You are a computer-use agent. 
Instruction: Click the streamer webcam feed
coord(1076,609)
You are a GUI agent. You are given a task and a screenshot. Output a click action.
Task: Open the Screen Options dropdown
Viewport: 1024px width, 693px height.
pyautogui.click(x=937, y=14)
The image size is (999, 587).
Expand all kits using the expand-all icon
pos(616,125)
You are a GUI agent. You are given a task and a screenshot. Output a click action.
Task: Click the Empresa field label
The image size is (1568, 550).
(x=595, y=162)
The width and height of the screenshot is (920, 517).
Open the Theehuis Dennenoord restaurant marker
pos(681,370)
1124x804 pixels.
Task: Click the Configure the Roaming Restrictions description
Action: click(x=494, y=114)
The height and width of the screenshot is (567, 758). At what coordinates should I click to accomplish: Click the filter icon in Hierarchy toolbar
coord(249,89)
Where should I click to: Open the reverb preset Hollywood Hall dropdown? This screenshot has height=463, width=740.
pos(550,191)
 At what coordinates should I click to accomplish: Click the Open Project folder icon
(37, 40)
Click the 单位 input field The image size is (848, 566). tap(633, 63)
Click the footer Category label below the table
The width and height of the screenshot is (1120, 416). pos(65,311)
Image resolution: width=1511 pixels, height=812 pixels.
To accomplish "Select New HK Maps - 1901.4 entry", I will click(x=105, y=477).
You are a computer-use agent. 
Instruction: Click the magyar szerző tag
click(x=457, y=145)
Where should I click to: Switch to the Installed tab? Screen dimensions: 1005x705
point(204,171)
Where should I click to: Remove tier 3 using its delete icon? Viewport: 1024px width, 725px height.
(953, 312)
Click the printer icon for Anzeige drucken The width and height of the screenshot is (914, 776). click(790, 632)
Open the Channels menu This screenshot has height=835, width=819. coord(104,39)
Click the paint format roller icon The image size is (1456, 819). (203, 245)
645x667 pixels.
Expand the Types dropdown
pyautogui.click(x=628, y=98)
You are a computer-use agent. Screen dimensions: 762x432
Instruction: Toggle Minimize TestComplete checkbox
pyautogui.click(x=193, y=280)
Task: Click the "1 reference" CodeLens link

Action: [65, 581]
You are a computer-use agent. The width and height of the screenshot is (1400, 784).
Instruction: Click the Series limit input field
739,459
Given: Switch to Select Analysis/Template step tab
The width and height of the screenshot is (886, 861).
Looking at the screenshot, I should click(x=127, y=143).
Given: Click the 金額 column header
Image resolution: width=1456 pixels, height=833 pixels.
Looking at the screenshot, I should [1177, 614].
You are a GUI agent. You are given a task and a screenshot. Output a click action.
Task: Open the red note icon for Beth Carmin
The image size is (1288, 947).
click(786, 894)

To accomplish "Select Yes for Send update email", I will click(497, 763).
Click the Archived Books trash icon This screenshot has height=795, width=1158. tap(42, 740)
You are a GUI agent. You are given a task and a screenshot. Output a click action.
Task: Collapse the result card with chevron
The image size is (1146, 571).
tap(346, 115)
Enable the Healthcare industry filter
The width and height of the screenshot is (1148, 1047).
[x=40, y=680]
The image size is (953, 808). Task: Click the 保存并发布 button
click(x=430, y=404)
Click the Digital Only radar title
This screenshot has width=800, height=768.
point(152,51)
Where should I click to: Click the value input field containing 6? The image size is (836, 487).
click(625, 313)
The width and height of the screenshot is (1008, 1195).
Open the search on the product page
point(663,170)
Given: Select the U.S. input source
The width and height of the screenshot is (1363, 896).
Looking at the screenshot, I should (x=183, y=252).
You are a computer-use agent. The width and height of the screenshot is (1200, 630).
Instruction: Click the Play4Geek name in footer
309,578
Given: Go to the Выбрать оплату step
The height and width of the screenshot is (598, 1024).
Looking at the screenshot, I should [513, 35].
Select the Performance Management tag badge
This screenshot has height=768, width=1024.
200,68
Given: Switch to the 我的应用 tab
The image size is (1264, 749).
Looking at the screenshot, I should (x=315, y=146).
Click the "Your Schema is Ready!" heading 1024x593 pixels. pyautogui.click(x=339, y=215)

◆ **Problem requirements**
Each line that mentions the string "will" must be copied from the listing.

◆ **Task output**
To accomplish "Select New HK Maps - 1901.4 entry", I will click(x=105, y=477).
To accomplish "Select Yes for Send update email", I will click(497, 763).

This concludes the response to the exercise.